# Material for this task:
____

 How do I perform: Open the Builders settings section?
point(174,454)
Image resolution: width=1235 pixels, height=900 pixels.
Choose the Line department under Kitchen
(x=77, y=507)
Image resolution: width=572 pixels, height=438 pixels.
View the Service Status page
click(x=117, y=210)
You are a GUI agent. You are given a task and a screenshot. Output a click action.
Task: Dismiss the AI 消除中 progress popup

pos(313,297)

____

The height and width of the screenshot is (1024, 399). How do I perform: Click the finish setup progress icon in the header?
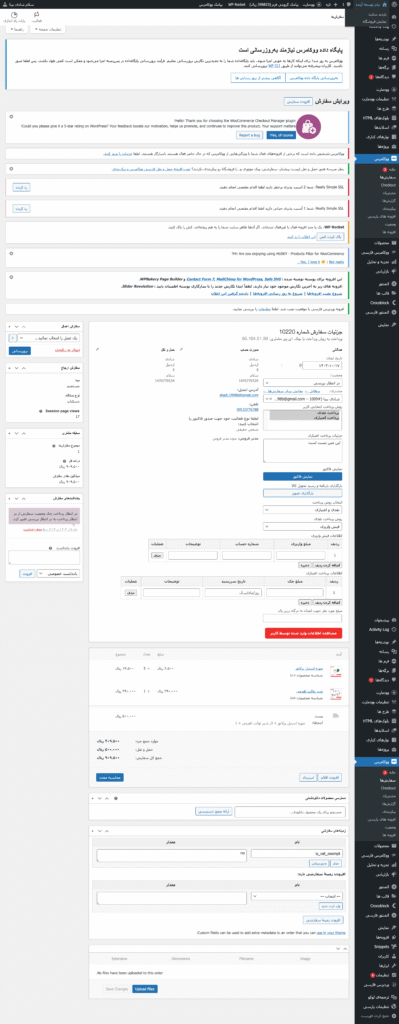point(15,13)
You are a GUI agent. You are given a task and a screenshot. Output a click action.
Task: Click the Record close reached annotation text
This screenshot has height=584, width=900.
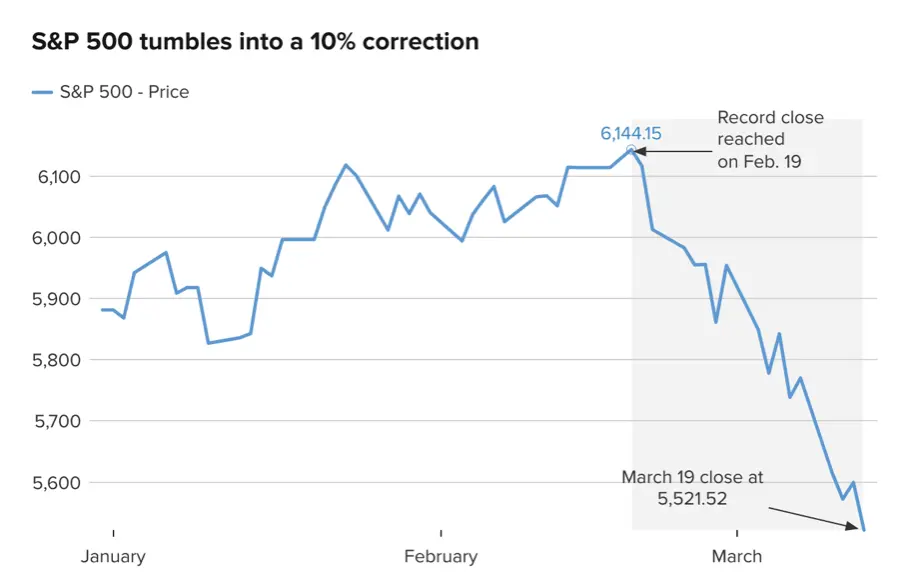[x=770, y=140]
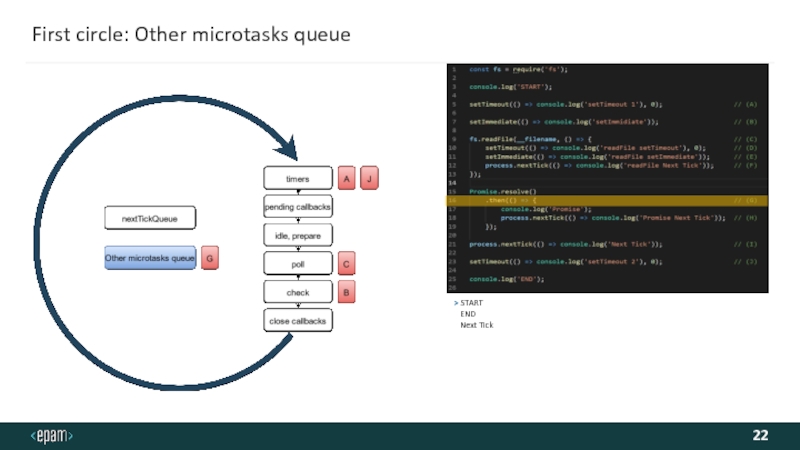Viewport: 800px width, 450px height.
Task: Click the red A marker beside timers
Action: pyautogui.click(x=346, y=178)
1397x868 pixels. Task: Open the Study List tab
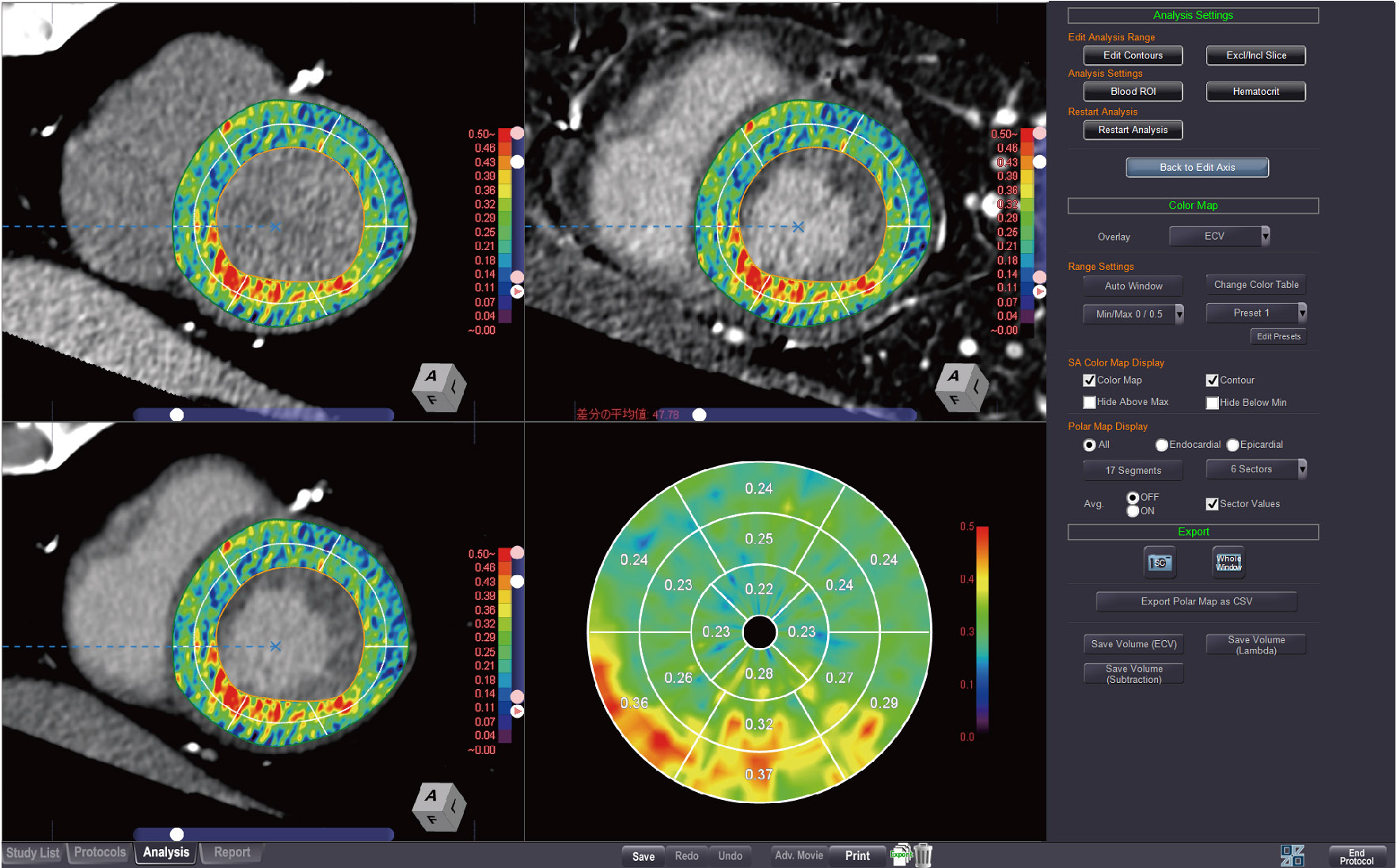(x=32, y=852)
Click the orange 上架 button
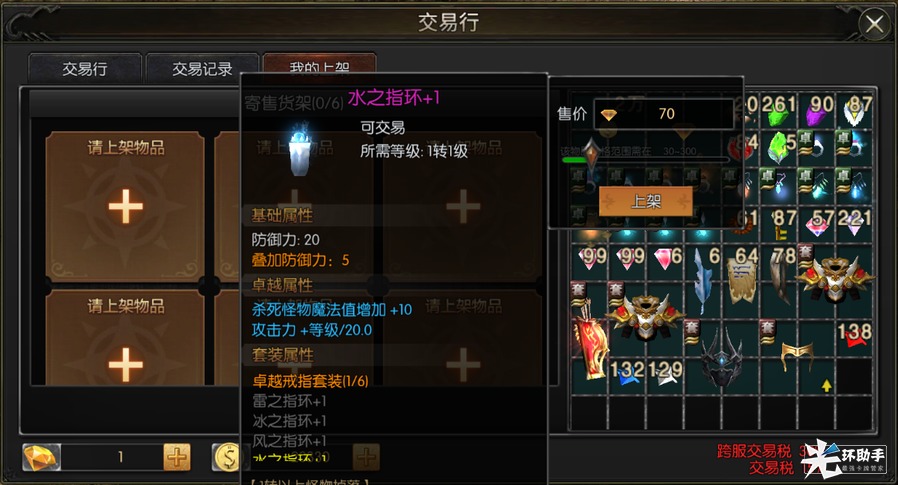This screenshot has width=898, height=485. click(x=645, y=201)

____

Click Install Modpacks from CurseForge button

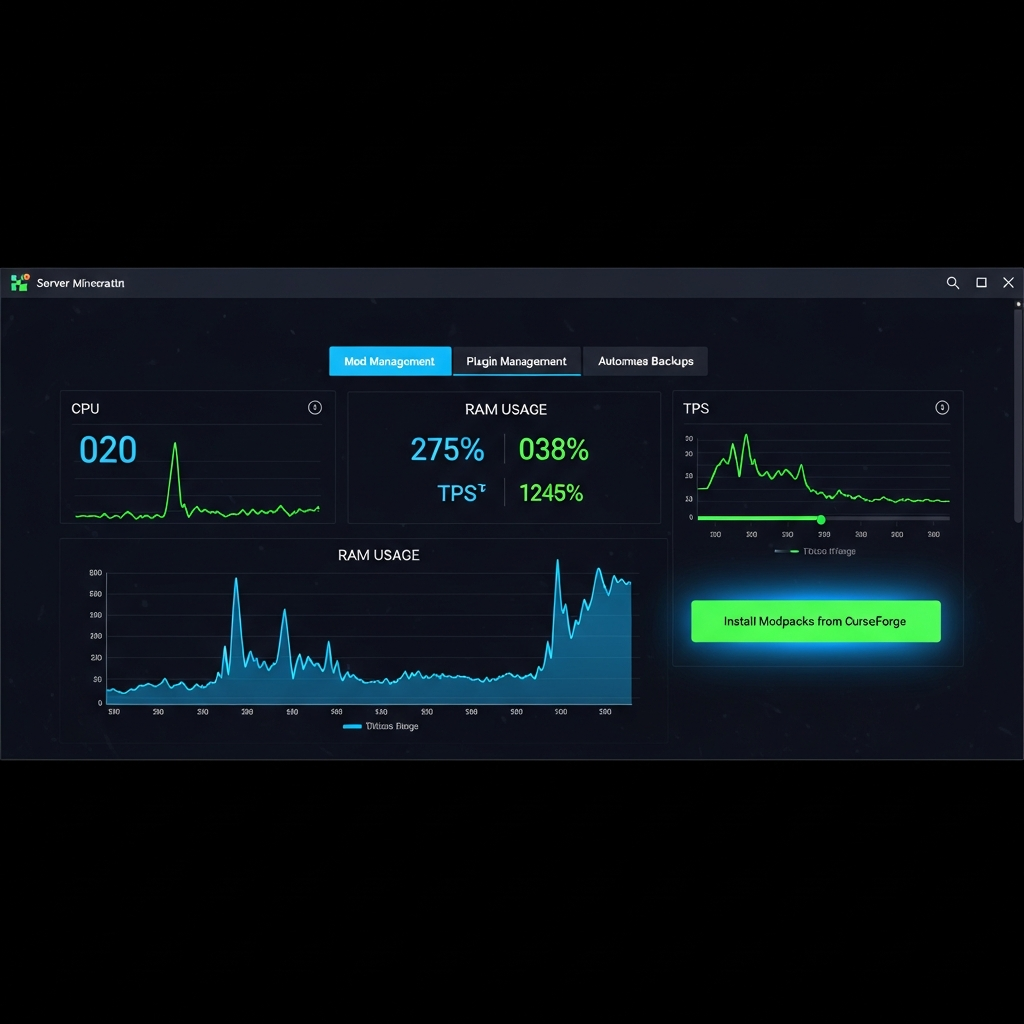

____

# What you have to do:
The word "Image" appears in some of the lines above. Copy those lines.

# Reply:
Image resolution: width=1235 pixels, height=900 pixels.
Image resolution: width=572 pixels, height=438 pixels.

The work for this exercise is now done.